Entries taken from a collection:

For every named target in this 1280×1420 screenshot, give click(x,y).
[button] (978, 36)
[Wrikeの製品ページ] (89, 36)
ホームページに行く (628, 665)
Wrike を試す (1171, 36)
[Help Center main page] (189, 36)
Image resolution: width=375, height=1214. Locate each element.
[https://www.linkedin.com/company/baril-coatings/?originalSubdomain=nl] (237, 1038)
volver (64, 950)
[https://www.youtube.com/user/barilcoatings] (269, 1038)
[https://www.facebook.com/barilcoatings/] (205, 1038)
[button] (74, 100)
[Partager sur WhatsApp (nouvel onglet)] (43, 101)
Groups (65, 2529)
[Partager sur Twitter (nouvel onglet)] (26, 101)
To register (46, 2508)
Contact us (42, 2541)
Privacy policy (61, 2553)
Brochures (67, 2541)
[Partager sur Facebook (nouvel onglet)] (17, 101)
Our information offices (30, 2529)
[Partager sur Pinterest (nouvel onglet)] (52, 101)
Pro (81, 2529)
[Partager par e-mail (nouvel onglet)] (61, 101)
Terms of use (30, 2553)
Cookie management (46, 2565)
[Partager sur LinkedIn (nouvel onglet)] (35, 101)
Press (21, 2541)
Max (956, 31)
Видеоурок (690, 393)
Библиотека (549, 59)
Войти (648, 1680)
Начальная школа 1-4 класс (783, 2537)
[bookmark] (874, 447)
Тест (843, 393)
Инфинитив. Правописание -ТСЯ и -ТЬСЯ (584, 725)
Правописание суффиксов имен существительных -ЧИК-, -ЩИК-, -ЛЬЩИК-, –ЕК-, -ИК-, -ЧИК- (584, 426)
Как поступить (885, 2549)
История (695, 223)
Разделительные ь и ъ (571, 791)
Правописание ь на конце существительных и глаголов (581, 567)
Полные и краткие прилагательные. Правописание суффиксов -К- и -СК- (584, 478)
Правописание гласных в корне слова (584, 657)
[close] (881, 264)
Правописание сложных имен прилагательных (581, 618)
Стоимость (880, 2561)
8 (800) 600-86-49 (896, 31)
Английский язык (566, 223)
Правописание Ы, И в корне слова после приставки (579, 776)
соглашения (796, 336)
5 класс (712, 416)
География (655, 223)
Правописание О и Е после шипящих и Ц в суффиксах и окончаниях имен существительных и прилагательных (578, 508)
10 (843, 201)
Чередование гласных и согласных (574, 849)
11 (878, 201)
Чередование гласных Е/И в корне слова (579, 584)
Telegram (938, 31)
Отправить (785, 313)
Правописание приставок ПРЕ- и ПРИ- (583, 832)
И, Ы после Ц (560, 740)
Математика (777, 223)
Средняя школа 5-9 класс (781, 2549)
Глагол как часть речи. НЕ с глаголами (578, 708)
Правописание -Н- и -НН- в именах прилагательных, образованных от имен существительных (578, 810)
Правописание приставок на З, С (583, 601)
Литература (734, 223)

> **ABOUT THIS EXERCISE**:
Copy the data exactly. Leave nothing out.

> **FINISHED EXERCISE**:
For every named target in this 1280×1420 screenshot, give click(x,y).
[button] (978, 36)
[Wrikeの製品ページ] (89, 36)
ホームページに行く (628, 665)
Wrike を試す (1171, 36)
[Help Center main page] (189, 36)
Image resolution: width=375, height=1214. Locate each element.
[https://www.linkedin.com/company/baril-coatings/?originalSubdomain=nl] (237, 1038)
volver (64, 950)
[https://www.youtube.com/user/barilcoatings] (269, 1038)
[https://www.facebook.com/barilcoatings/] (205, 1038)
[button] (74, 100)
[Partager sur WhatsApp (nouvel onglet)] (43, 101)
Groups (65, 2529)
[Partager sur Twitter (nouvel onglet)] (26, 101)
To register (46, 2508)
Contact us (42, 2541)
Privacy policy (61, 2553)
Brochures (67, 2541)
[Partager sur Facebook (nouvel onglet)] (17, 101)
Our information offices (30, 2529)
[Partager sur Pinterest (nouvel onglet)] (52, 101)
Pro (81, 2529)
[Partager par e-mail (nouvel onglet)] (61, 101)
Terms of use (30, 2553)
Cookie management (46, 2565)
[Partager sur LinkedIn (nouvel onglet)] (35, 101)
Press (21, 2541)
Max (956, 31)
Видеоурок (690, 393)
Библиотека (549, 59)
Войти (648, 1680)
Начальная школа 1-4 класс (783, 2537)
[bookmark] (874, 447)
Тест (843, 393)
Инфинитив. Правописание -ТСЯ и -ТЬСЯ (584, 725)
Правописание суффиксов имен существительных -ЧИК-, -ЩИК-, -ЛЬЩИК-, –ЕК-, -ИК-, -ЧИК- (584, 426)
Как поступить (885, 2549)
История (695, 223)
Разделительные ь и ъ (571, 791)
Правописание ь на конце существительных и глаголов (581, 567)
Полные и краткие прилагательные. Правописание суффиксов -К- и -СК- (584, 478)
Правописание гласных в корне слова (584, 657)
[close] (881, 264)
Правописание сложных имен прилагательных (581, 618)
Стоимость (880, 2561)
8 (800) 600-86-49 (896, 31)
Английский язык (566, 223)
Правописание Ы, И в корне слова после приставки (579, 776)
соглашения (796, 336)
5 класс (712, 416)
География (655, 223)
Правописание О и Е после шипящих и Ц в суффиксах и окончаниях имен существительных и прилагательных (578, 508)
10 (843, 201)
Чередование гласных и согласных (574, 849)
11 (878, 201)
Чередование гласных Е/И в корне слова (579, 584)
Telegram (938, 31)
Отправить (785, 313)
Правописание приставок ПРЕ- и ПРИ- (583, 832)
И, Ы после Ц (560, 740)
Математика (777, 223)
Средняя школа 5-9 класс (781, 2549)
Глагол как часть речи. НЕ с глаголами (578, 708)
Правописание -Н- и -НН- в именах прилагательных, образованных от имен существительных (578, 810)
Правописание приставок на З, С (583, 601)
Литература (734, 223)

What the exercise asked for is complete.